Archaeological Museum, Thrissur is an art and archaeological museum situated in Thrissur City of Kerala state, India. The museum is located in the Thrissur Zoo compound.

History
The archaeological museum was started as Sree Mulam Chithrasala (Picture Gallery) in 1938 under the auspices of the Government of Cochin. The gallery was started in the balcony of Thrissur Town Hall, Thrissur City.

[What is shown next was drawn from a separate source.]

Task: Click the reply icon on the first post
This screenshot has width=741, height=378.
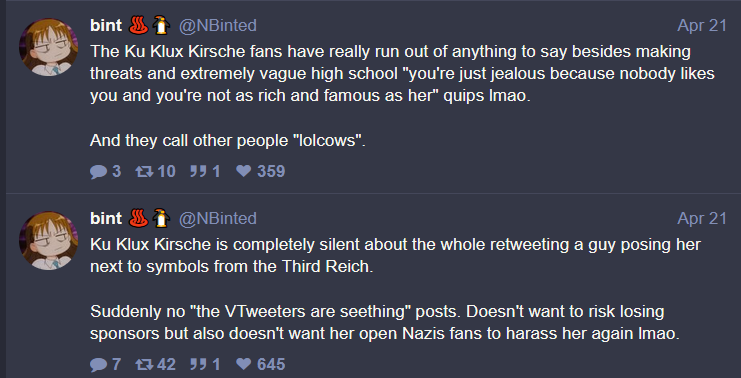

Later an archaeological gallery was attached to the Picture Gallery in 1948. In 1975, the Department of Archaeology purchased a building at Chembukavu in Thrissur City and the archaeological and Picture Gallery were shifted to the new building in 1975 and named it as Archaeological Museum, Thrissur.

Collections
The museum houses big life-size statues of famous and eminent personalities, models of ancient temples, monuments, manuscripts written on dry palm leaves, megalith collection consisting of earthen pots, Urn burials (Nannangadi) black and red wares, black wares russet coated wares, stone age tools, excavated materials from Indus Valley civilization and Harappa, excavated materials from megalithic sites like beads, iron implements, excavated materials from Cheraman Parambu (Kodungallur) stone sculptures ranging from the 10th century to the 7th century, bronze sculptures ranging from the 12th century to the 18th century etc. It has artifacts from Thrissur district, Wayanad district and Palakkad district.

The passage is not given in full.